(Excerpt to read Opens)
5. Avoiding attention within the workplace
If you tend to stray from both social aspects in the workplace or try to avoid collaborative discussions, this can be another symptom of the imposter phenomenon. Individuals tend to do this as they fear that they will be put on the spot, which will then lead them to say something that again will ‘give them away’, and in turn will let everyone know that they are a fraud that fooled everyone into thinking they are not as great as their job as once believed.
It sounds crazy when you list them one after the other, but you’d be surprised at just how many people have experienced some or all of these feelings within the course of their professional careers.
of people will experience at least one episode of
Impostor Syndrome in their lives
5 Ways on How to Deal With and Overcome
Become aware of what you are feeling
The first and most important step is to recognise what it is that you are going through. By identifying and becoming aware of your feelings, you are opening yourself up to finding a way to handle them. Begin by recognising what exactly goes through your mind that makes you feel as if you are not worthy of your success. These usually come in forms of recurring, irrational and unrealistic thoughts, which tend to override your positive ones. By practicing the method of identification, you can then work out exactly what it is that is bringing you down.
Stop comparing yourself!
When you begin to compare yourself to others, it’s so easy to fall into an envy trap – you need to focus on what you’re doing, not anyone else! It’s also important to remember that these successful people were one in your very position. Sometimes it can appear as if some people’s accomplishments come to them with ease, but in reality, everyone is dealing with their own unique challenges. When you recognise your strengths and self-worth, you will then learn to respect your abilities and, in turn, realise that you have plenty to give.
(Excerpt to read Closes)
(Provided records Opens)
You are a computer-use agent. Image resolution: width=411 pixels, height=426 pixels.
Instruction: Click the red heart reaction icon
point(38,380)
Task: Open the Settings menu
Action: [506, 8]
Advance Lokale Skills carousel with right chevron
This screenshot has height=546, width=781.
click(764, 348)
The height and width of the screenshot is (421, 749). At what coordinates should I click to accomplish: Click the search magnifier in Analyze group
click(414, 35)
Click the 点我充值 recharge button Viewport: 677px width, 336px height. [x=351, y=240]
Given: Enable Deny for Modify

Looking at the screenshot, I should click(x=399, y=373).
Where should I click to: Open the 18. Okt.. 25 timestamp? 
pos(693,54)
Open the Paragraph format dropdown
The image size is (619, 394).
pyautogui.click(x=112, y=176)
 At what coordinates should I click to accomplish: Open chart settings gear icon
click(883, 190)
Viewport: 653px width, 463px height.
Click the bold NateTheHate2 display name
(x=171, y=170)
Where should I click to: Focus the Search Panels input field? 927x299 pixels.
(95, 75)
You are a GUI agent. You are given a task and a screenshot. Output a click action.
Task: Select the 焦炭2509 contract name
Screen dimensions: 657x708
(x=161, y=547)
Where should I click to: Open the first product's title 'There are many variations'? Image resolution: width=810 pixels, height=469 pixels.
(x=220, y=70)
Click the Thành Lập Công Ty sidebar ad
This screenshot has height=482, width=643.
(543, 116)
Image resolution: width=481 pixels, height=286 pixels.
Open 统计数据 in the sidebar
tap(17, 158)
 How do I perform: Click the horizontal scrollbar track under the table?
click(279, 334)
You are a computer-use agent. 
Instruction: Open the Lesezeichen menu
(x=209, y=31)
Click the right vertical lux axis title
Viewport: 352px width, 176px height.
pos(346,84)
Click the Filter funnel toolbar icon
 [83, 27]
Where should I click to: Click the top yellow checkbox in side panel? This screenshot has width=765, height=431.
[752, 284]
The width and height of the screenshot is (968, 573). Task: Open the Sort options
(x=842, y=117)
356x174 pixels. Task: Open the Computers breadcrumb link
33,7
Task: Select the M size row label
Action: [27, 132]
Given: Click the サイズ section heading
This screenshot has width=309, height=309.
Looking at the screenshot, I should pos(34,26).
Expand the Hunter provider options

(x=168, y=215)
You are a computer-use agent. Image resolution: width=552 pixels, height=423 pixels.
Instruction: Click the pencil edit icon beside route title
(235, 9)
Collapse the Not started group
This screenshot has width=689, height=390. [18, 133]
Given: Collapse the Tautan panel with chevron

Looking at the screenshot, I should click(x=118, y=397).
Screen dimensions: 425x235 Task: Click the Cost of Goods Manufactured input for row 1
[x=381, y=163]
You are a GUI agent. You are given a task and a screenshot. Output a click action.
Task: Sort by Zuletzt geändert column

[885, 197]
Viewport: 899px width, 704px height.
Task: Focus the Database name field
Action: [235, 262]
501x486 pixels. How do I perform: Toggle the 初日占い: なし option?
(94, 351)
(Provided records Closes)
• _What you should do_: According to the excerpt on impostor syndrome, what is the first and most important step in dealing with it?

• _Solution below_: Recognizing what it is that you are going through.